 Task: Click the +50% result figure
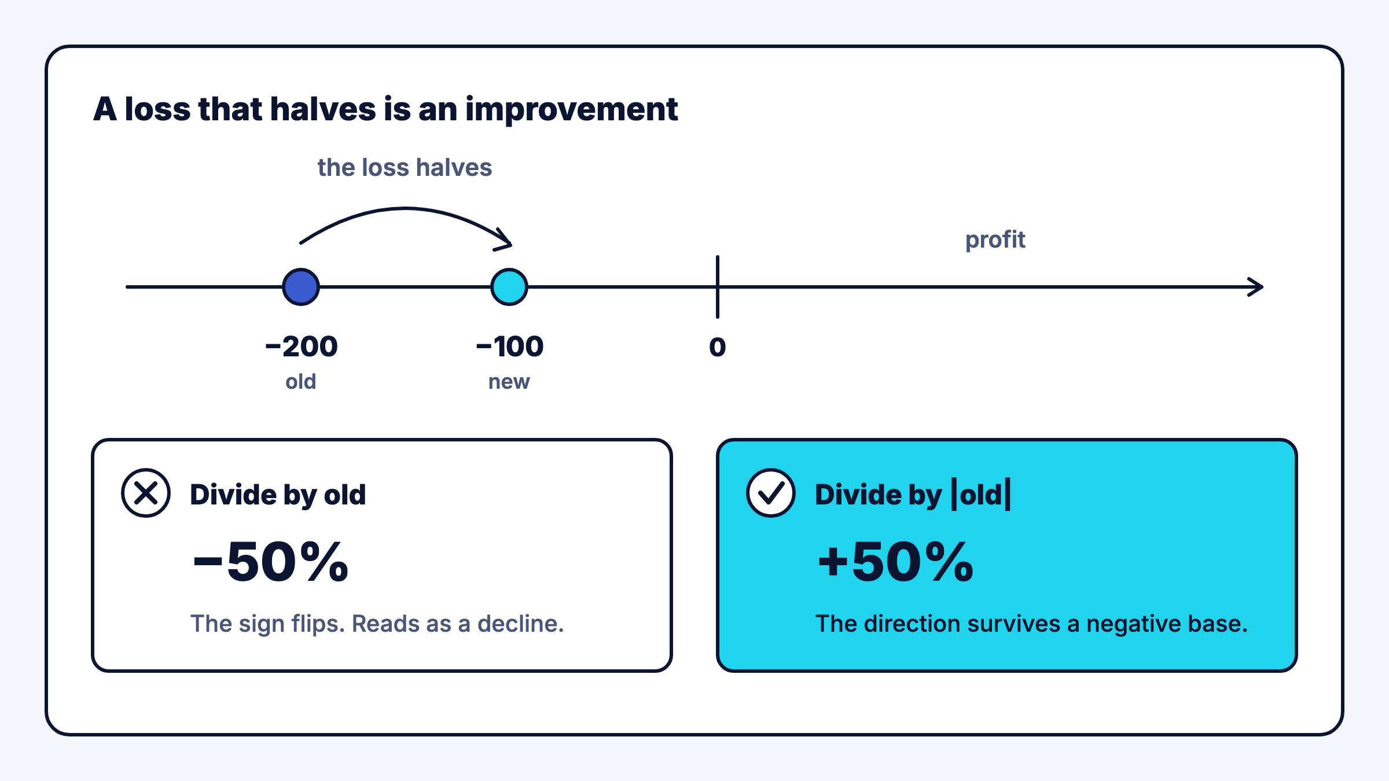click(x=895, y=562)
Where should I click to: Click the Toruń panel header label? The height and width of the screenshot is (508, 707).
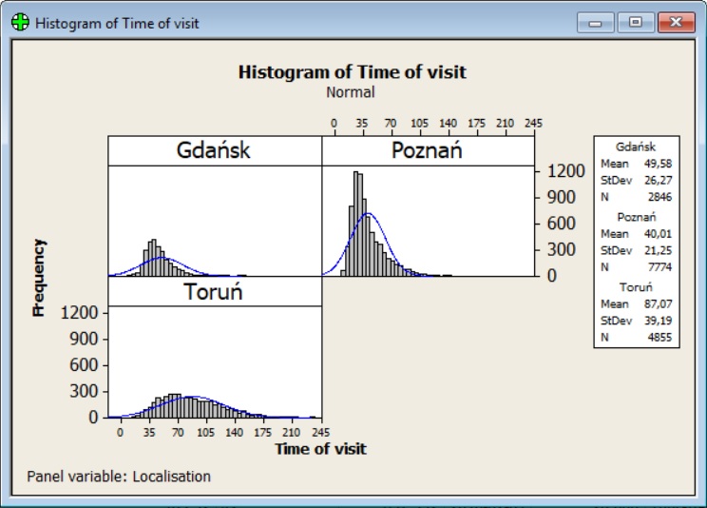click(x=214, y=291)
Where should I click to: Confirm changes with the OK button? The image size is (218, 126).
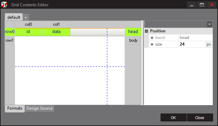173,118
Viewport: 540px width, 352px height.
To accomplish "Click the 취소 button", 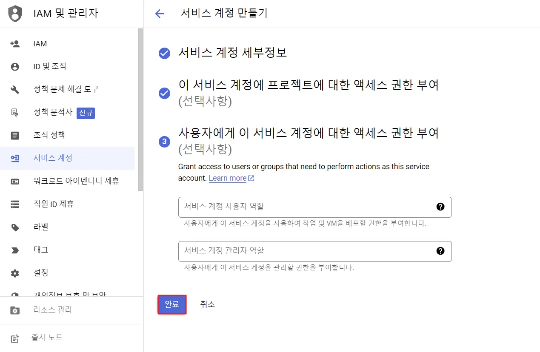I will click(208, 304).
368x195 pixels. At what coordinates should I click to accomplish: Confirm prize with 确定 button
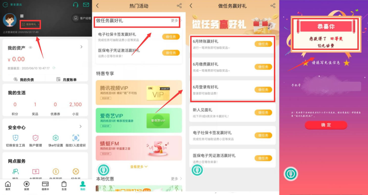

* [To do]:
Pull out every line above that contains the string "height", and copy each one in full.

* [Written solution]:
Where should I click to: Click the Toruń panel header label? The height and width of the screenshot is (508, 707).
Viewport: 540px width, 352px height.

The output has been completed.